Harley Sound Trademark Filing

Harley Hopes to Add Hog's Roar
to its Menagerie of Trademarks

Wall Street Journal
23 June 1995
By Anna D. Wilde
Harley-Davidson is cruising toward a new frontier: It's trying to trademark a noise.

The Milwaukee motorcycle maker, already the owner of the copyright for the word "Hog," has filed a petition with the U.S. patent Office for exclusive rights to its engine sound.

If the company succeeds, the aural emission of its "45 degree V-twin single crankpin motor" would join the roar of the MGM Lion and the NBC chimes as trademarked sounds. The patent office recently invited opposition to Harley's application, one of the final steps before a new trademark is approved.

But experts say Harley may have a hard time proving its engine noise if both unique and closely associated with its brand, the standards for trademarking as sound. "There's nothing intrinsically impossible in saying when you have this sound, its a Harley-Davidson," says Arthur Miller, an intellectual-property expert at Harvard law School. "But they have to prove that."

Harley fans insist ther is a distinctive Hog call, "It's something no other engine has," explains Matthew Pachi, the director of an 800-member Harley-Davidson owners group in Milwaukee.

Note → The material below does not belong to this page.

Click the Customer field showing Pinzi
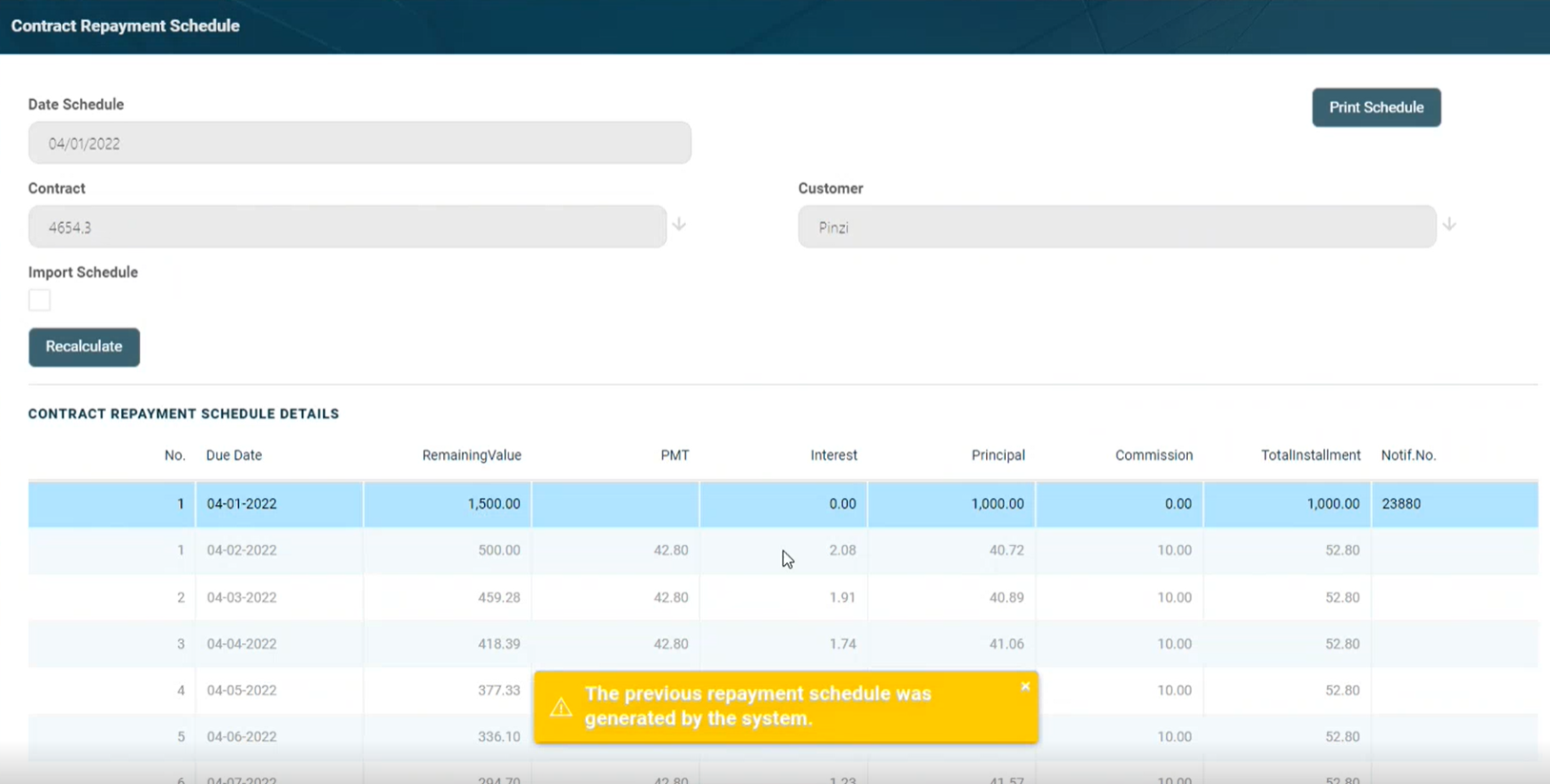click(x=1117, y=228)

Describing that sound isn't easy, though. Mr. Pachi hears a "low, guttural growl" when he revs up his bike. Johnathan Goldstein, an economics professor at Bowdoin College and a Hog owner since 1971, describes it as two long vrooms followed by four shorter vrooms.

David Edwards, editor in chief of Cycle World magazine, describes the Harley sound as syncopated and adds that some riders have likened it to saying "potato-potato-potato."

Harley-Davidson claims that the trademark is needed because rival manufacturers are already trying to mimic the noise. "We feel there's a competitive threat," says Steve Piehl, a Harley spokesman. "A lot of our owners tell us they buy a Harley just for the sound."

So far, 13 individuals and companies including rivals Suzuki and Kawasaki, have requested a delay in the patent office's ruling so they can present their own arguments. Prof. Miller worries trademarking sounds like Harley's engine noise could lead to monopoly. "How about Rice Krispies?" he says, "Do you think they can trademark the snap, crackle, pop?"